3. The delta between runs matters more than absolute scores. If model A scores 85% and model B scores 87%, I don't care. If model A scores 85% today and 91% tomorrow after a change, that's signal. Track deltas, not absolutes.

4. Eval leakage is real and easy to miss. If you're sampling test cases from data the model may have seen in training, you're measuring memorization, not reasoning. Use held-out sets. Check your data pipeline before you trust anything.

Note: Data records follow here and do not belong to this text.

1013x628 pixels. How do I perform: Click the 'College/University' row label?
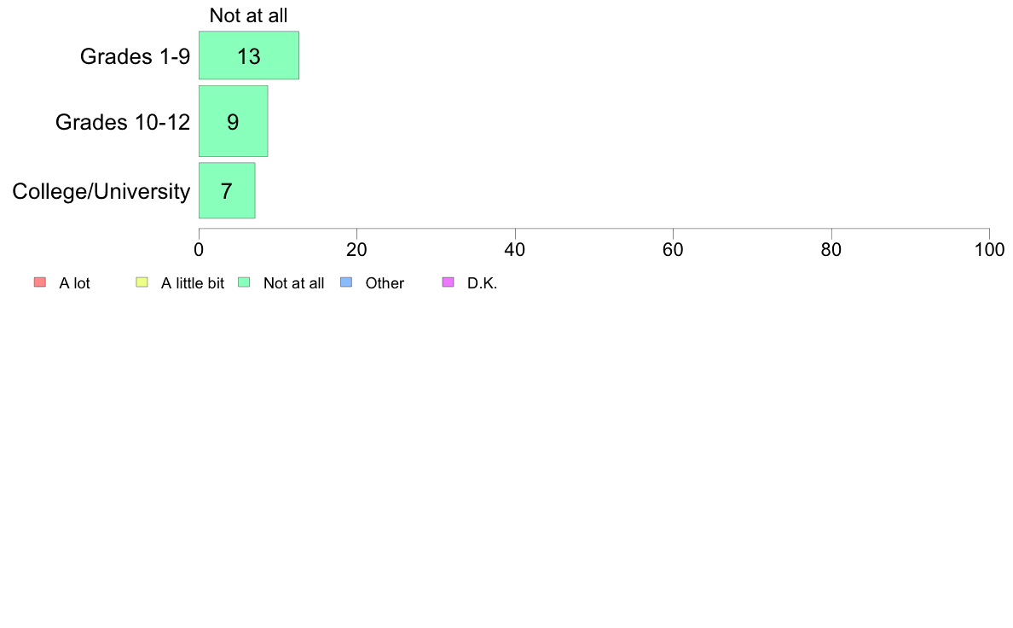pos(101,191)
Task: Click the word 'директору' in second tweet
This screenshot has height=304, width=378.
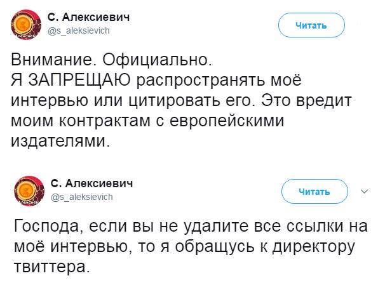Action: [313, 248]
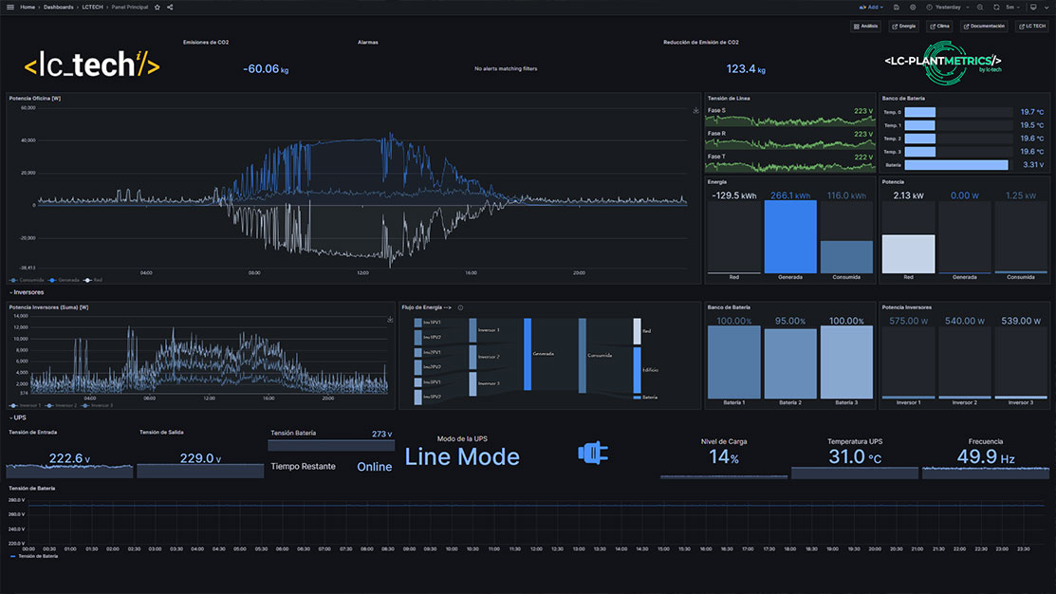Click the share dashboard icon
The height and width of the screenshot is (594, 1056).
click(x=170, y=7)
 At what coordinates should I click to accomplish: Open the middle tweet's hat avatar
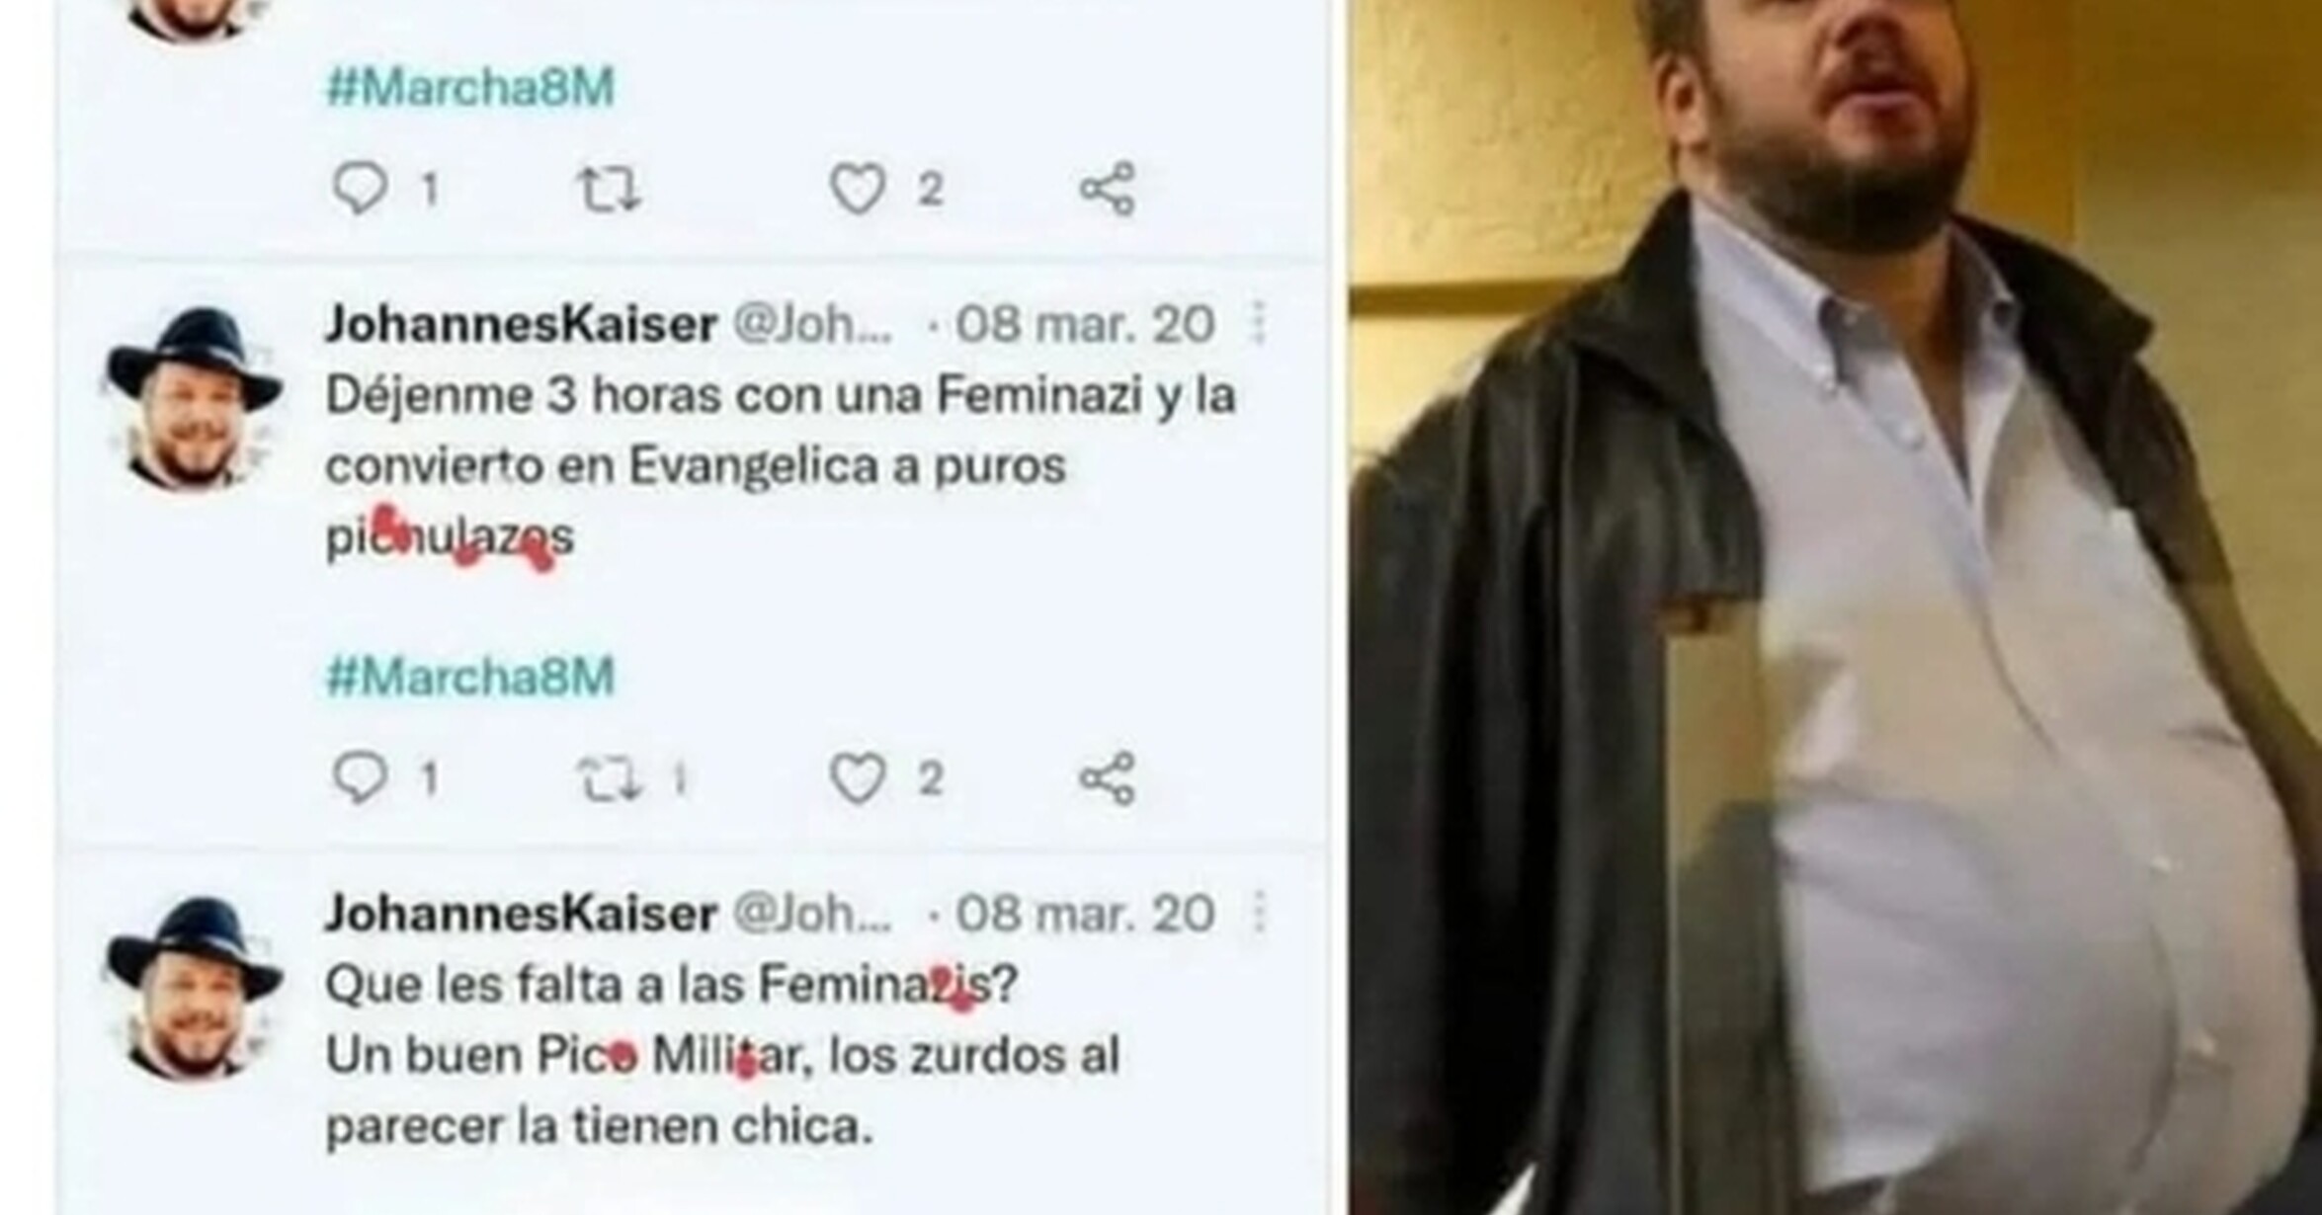(194, 398)
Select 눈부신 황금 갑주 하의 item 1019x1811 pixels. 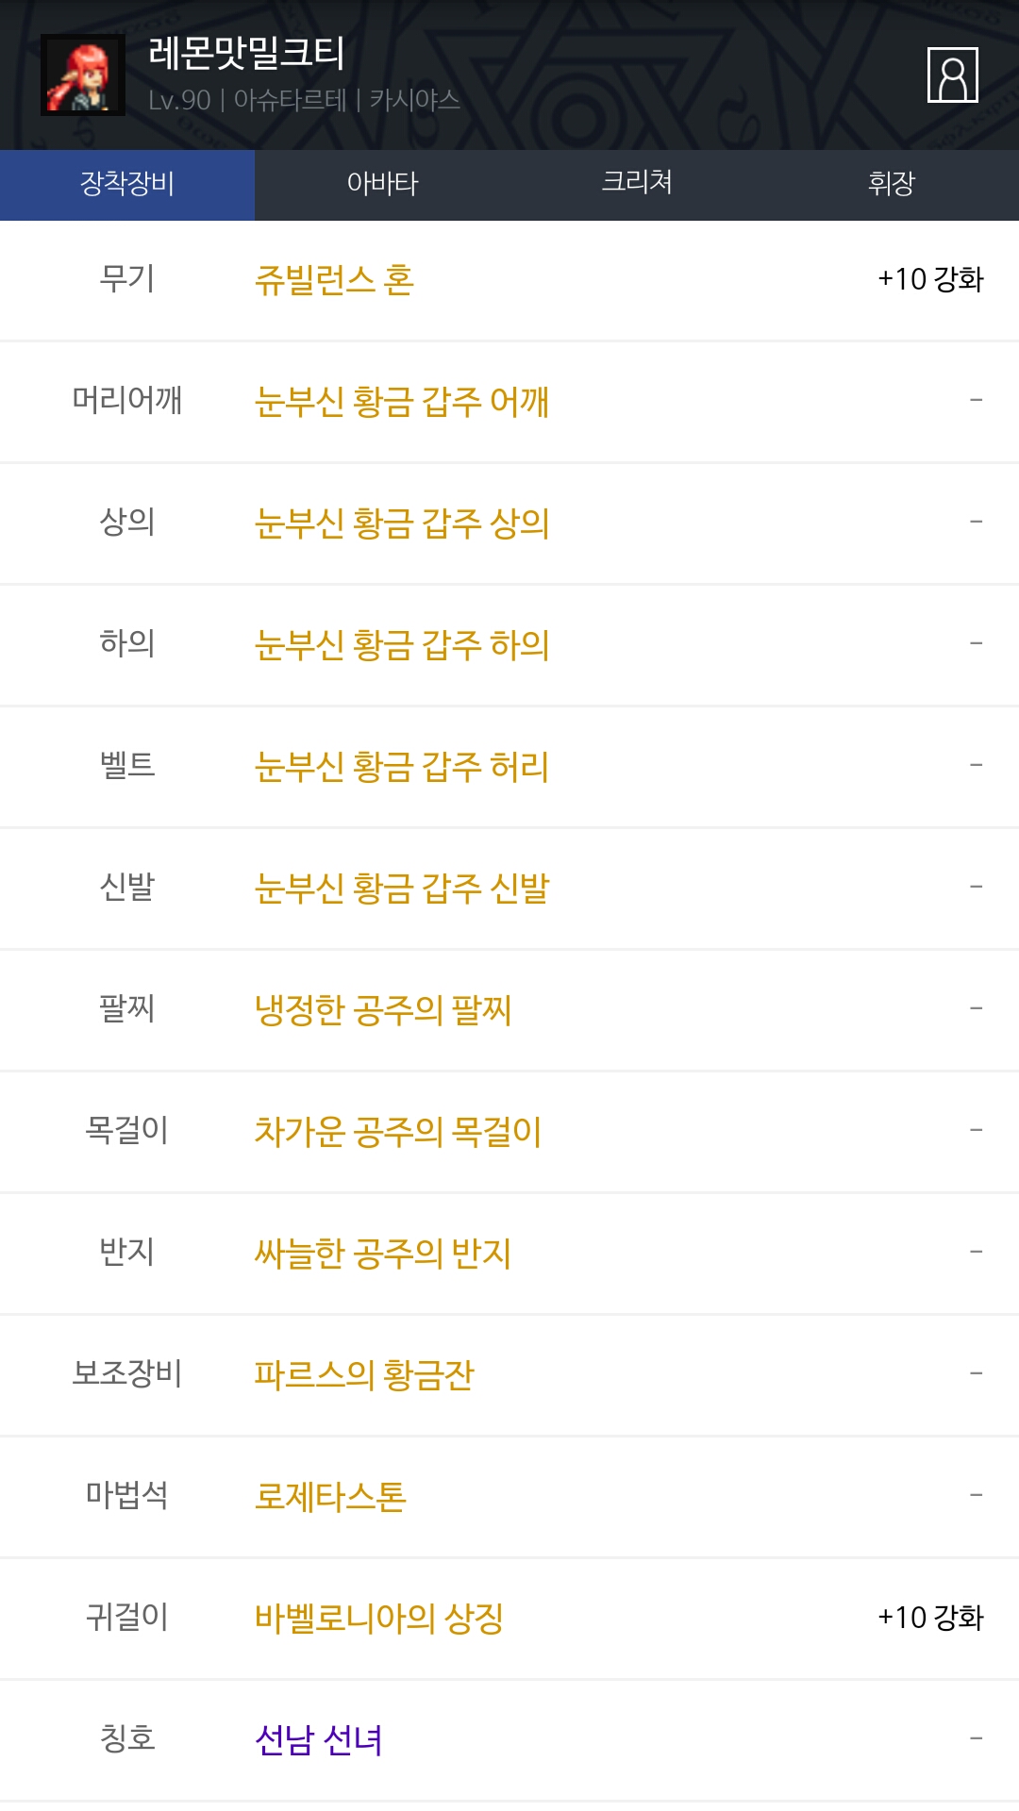pos(402,645)
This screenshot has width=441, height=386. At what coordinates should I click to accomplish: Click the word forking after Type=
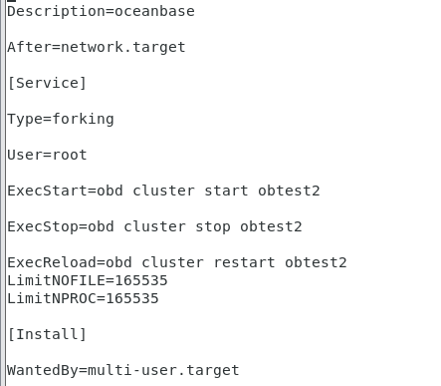coord(83,119)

5. Fast feedback loops beat comprehensive evaluation. I'd rather run 50 quick evals that tell me "something is wrong" in 10 minutes than 500 comprehensive evals that tell me the same thing in 6 hours. Build for iteration speed early.

What I Learned

The best eval is the one that predicts what your users will experience — not the one that makes your model look good.

Generic benchmarks are a necessary starting point, but they're the floor, not the ceiling. If you're shipping LLM-powered features to real users and making decisions based only on MMLU or HumanEval, you're flying blind.

Invest in task-specific eval datasets. Build a harness that supports multiple judgment methods. Track freshness. And for the love of good engineering: run evals on the actual thing users will see, not a proxy that correlates loosely with it.

The model's 95% score on your benchmark probably doesn't mean what you think it means. Your production error rate is the only score that actually matters.